|“||Get away from me, you lazy-eyed psycho!||„|
|~ Scott Evil to Dr. Evil.|
|“||Look at him, he's crazy! He's a vicious little chihuahua thing.||„|
|~ Scott Evil about Mini-Me.|
|“||Oh, come on! First, I'm not evil enough for you, and now you're gonna turn GOOD?!||„|
|~ Scott Evil to Dr. Evil after seeing Dr. Evil reuniting with Austin and his father, Nigel, who is revealed to be Austin's brother and Nigel's second son|
Scott Powers, or better known as Scott Evil, is an antagonist from the Austin Powers movies, appearing as a major antagonist in the first two installments International Man of Mystery and The Spy Who Shagged Me and as the secondary antagonist in the third installment Goldmember.
He is the son of Dr. Evil and Frau Farbissina, the nephew of Austin Powers and the grandson of Nigel Powers and was conceived in the 1960s when Dr. Evil took some of Powers' Mojo, although he was told as a child that he was artificially conceived in a laboratory.
Scott grew up in one of Dr. Evil's lairs while Dr. Evil was still frozen. Once Dr. Evil returned and learned that he had a son, he tried to bond with Scott, but Scott was resentful for his father being absent for so long and his father's comment that he wasn't "evil enough" on national television.
While Dr. Evil is an over-the-top villain with gratuitously elaborate schemes for world domination, Scott is a moderately intelligent young man with common sense. When learning of his father's evil schemes, Scott suggests ideas that are more straightforward and that would guarantee success (i.e. rather than slowly lowering the captured secret agent into a pool filled with mutated sea bass, why not just shoot him immediately with the gun you are pointing at him now?) Dr. Evil then dismisses Scott's ideas because, in his mind, Scott isn't evil enough to be taken seriously.
In the second film, Scott follows his father back through time and says that they may be able to work their differences out. Dr. Evil replies that his clone, Mini-Me is his heir now, as he was created in Dr. Evil's own image. Scott assertes that Mini-Me will probably try to kill him; both Dr. Evil and Mini-Me himself quickly agree ("He'll kill me the first chance he gets!" "Probably.") Later, Mini-Me draws a picture of Scott dying. Scott is angered and somewhat disturbed by the image but Dr. Evil refers to it as 'sweet' (although he does grimace as he hands the picture to Scott).
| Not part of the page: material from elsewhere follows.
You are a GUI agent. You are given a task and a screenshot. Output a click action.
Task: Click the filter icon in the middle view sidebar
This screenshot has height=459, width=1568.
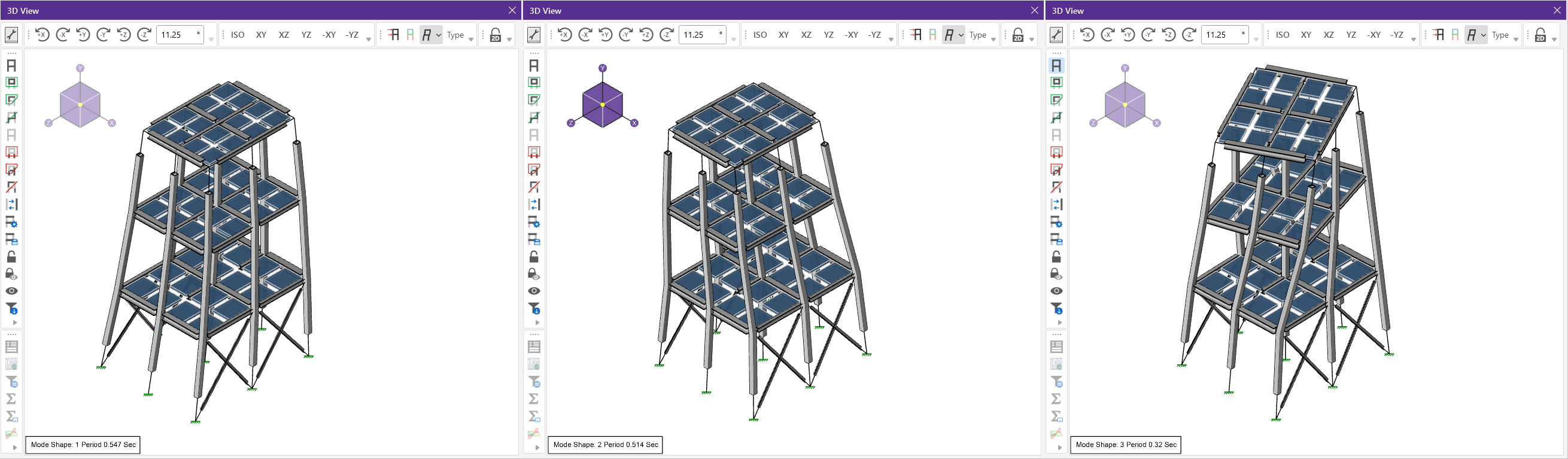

When Dr. Evil is released from prison in the third film, he returns to his Hollywood Lair to find a surprise. Scott has started to go bald, signifying that he is becoming more evil. He has also gotten a present for his father, a pit full of sharks with laser-beams on their heads (a reference to the first film in which Dr. Evil requested sharks "with frickin' lasers attatched to their heads" instead of the ill-tempered mutated sea bass procured by his henchmen). Scott quickly replaces Mini-Me at his father's side (causing Mini-Me to join Austin Powers.).
Also, when he helped his father dump Mr. Roboto into the shark tank to avoid having to pay a bonus, he seemed extremely exhilirated at Roboto's death to the point that even Dr. Evil was somewhat disturbed. At the end of the movie, however, Dr. Evil renounces his evil ways, enraging Scott, who takes over the criminal empire.
In the movie's final scene, Scott is dressed in black and is now completely bald. He says "I'm gonna get you, Austin Powers!" and mimics his father's evil laugh before dancing about the lair in the manner of the late Michael Jackson.
- The scene in Austin Powers: Goldmember where Scott vows to defeat Austin Powers a'la his father and dancing around in a similar fashion to Michael Jackson was not in the original script. It was created due to Seth Green fooling around with the set, only for the camera to record the hi-jynx.
- When Dr. Evil traveled back to 1969 he also had a one night stand with Frau Farbissina, thus conceiving Scott Evil who thought he was a test tube baby.
- If a sequel is ever to be made from Goldmember Scott is currently the only candidate for main antagonist.